Que des clients puissent dépasser les bornes et avoir des comportements inacceptables n’est pas un phénomène nouveau. Nos précédents travaux détaillaient déjà la façon dont les organisations de service réagissent aux comportements de réclamations que l’on peut qualifier de « déviants », c’est-à-dire contraires au système de normes.
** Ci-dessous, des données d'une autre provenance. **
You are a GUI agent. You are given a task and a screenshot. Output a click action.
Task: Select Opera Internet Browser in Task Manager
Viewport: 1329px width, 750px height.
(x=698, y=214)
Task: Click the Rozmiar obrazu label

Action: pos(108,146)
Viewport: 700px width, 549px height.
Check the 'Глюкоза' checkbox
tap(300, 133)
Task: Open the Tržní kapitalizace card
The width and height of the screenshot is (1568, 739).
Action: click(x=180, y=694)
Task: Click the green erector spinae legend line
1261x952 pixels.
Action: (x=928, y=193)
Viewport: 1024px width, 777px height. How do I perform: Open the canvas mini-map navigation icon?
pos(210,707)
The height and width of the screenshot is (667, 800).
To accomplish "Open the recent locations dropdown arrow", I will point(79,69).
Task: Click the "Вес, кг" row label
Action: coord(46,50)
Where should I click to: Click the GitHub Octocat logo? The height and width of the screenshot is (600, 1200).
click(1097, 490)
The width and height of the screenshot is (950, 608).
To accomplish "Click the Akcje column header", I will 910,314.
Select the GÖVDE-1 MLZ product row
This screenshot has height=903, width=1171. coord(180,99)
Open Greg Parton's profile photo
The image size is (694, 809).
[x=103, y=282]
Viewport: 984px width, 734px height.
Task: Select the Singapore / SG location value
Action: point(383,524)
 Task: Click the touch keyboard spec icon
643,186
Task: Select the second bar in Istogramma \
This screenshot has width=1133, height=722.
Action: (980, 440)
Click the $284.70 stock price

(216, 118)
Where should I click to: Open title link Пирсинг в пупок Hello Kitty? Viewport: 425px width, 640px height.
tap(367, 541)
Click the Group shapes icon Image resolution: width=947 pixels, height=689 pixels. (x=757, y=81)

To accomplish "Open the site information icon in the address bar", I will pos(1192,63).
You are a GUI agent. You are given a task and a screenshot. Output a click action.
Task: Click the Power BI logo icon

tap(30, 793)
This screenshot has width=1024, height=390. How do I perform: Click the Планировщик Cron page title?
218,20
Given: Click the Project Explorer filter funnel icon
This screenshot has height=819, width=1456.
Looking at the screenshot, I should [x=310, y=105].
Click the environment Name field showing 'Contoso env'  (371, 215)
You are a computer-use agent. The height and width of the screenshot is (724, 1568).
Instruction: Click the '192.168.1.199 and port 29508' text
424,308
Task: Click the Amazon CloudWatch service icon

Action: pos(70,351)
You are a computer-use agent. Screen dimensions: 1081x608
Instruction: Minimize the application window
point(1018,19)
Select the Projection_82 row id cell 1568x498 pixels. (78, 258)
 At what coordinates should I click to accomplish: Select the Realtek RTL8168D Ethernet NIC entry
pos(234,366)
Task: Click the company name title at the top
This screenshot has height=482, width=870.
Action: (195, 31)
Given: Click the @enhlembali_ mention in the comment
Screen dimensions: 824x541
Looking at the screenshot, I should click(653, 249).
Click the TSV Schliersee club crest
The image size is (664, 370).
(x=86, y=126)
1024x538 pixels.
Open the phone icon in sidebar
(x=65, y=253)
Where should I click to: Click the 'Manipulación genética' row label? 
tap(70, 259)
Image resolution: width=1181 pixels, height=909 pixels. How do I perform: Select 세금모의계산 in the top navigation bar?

On note toutefois des signes que la relation client continue à se tendre et l’on retrouve probablement ici un facteur aggravant de la désaffection manifeste pour certains métiers mal reconnus comme les livreurs ou les soignants, particulièrement touchés par la « Grande Démission ».
De façon certes plus ponctuelle statistiquement, mais terriblement plus impactante sur un plan symbolique, on voit se multiplier des épisodes violents de la part des clients, aux conséquences pour le personnel allant du (relativement) bénin, ce pilote d’avion récemment frappé par un passager pour un vol en retard par exemple, au dramatique avec par exemple, un employé d’une boutique Bouygues Télécom poignardé par un client en 2021 pour des différends commerciaux.
Comment les employés s’organisent-ils pour tenir et pour gérer ces clients ? Les études sur le sujet font le constat récurrent d’un certain désarroi de leur part, du fait notamment d’une absence fréquente de soutien de la part de l’organisation et de son management. Comment font-ils dès lors qu’ils se retrouvent seuls face aux clients pour gérer ces situations tendues ? Et les pratiques de terrain qui leur permettent de faire face au quotidien, d’où viennent-elles ?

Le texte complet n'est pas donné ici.